Jim Tabery, professor of philosophy at the University of Utah, said the public comment period and subsequent amendment may actually be a step in the right direction when it comes to combating misinformation.

“I think in some sense, this is kind of a success story,” he said. “People in the community got worked up. Those agitations were conveyed to the political leaders. The political leaders replied, both in that committee hearing and via communications and said, ‘Hey, this is not what’s actually going on here.’”

Tabery teaches a class on epistemology, which focuses on “deploying philosophical tools to distinguish ... reasonable ideas from unreasonable ideas.” While unfounded, he said concerns about vague language in the bill were met with a willingness by lawmakers to explain themselves and eventually clarify the language itself.

He doesn’t expect the amendment will change everybody’s minds but said it’s a good example of how to deal with unfounded claims.

“You sort of have to hear people out, even if you think it’s coming from a spot that’s not really supported in fact, and help them reason through the actual situation as it is,” he said, adding that he expects the uproar over HB16 to fade fairly quickly.

Tabery also said it helps to “take the term ‘conspiracy theory’ off the table, because it’s already such a loaded, stigmatized term. Nobody out there identifies as a conspiracy theorist. People identify as a fact-finder, as somebody who does their own research.”

The problem is, most people need to rely on experts, Tabery said, because they don’t have the expertise or time to actually conduct meaningful analysis.

“We all go through our lives relying on experts in some way,” he said. “If your cat isn’t eating, you take your cat to the vet. If your car isn’t starting, you take your car to the mechanic. You’re not just going to do your own research and figure out what’s wrong with your cat or watch a YouTube video and fix your car.”

Conspiracy theories have grown in recent years, Tabery said, in part because of former president Donald Trump — who “trafficked regularly in conspiracy theories” — and in part because COVID-19 lockdowns and mask mandates played into existing fears of government control. Our internet ecosystem is also to blame, allowing misinformation a greater reach than it has ever had before.

“The internet or social media is laid out in a way that allows you to find information that confirms the biases you already have. That’s not how science is done,” he said. “But that is how these theories get concocted. I could make just about anything up and then go find information on the internet that would corroborate that. Unfortunately, when people talk about doing their own research, or just asking questions, typically, what that amounts to is poking around on the internet or social media for a little while and hunting for things that confirm your suspicions.”
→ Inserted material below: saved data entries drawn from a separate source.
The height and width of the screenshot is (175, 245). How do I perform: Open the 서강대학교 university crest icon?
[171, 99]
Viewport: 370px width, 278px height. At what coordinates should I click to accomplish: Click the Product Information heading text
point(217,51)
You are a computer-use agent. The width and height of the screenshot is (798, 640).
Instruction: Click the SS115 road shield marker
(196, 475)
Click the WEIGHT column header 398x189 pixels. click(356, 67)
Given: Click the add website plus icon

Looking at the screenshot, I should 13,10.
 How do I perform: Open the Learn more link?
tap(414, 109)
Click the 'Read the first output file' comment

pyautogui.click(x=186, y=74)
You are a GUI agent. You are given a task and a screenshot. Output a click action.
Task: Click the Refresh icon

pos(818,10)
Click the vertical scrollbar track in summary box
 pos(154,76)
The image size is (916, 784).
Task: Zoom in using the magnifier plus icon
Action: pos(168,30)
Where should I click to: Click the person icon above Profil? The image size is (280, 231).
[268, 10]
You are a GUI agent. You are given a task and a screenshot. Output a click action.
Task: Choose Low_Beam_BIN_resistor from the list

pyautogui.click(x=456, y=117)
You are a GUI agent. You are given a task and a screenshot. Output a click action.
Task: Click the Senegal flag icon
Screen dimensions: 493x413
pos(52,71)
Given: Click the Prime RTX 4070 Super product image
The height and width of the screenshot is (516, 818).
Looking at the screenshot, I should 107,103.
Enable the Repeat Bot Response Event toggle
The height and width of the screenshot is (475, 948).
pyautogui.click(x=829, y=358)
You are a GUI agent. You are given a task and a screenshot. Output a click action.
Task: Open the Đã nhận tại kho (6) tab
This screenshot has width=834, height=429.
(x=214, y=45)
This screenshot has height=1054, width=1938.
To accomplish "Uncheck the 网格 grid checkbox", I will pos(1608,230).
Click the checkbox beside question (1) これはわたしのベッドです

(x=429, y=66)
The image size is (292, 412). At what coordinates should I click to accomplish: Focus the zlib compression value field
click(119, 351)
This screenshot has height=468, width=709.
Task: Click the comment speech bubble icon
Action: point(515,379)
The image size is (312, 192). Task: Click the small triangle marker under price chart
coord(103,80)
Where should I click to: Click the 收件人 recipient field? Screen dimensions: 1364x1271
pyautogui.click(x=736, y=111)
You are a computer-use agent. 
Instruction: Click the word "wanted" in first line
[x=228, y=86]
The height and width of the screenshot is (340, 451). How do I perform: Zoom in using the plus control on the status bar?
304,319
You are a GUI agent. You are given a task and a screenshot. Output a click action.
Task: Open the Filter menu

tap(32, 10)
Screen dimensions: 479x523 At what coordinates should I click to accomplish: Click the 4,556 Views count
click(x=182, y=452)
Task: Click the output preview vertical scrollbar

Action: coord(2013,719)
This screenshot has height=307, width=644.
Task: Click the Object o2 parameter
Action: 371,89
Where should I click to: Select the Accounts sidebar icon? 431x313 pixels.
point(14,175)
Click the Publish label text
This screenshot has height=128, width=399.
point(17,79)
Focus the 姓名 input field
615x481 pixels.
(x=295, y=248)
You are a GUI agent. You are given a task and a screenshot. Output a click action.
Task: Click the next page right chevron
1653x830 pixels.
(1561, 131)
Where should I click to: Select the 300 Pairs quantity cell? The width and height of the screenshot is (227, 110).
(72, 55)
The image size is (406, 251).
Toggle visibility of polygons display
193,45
He said conspiracy theories can be dangerous — even when they don’t result in an attempted insurrection or a gunman storming a pizza parlor — because it can cause a feedback loop that erodes trust in institutions and society.

“We need trust,” he said. “We need trust in our leaders. We need trust in scientific and medical experts. We need trust in our neighbors. ... Trust is the glue that keeps society together. If that erodes, I think it does present a real threat to the communities that we share.”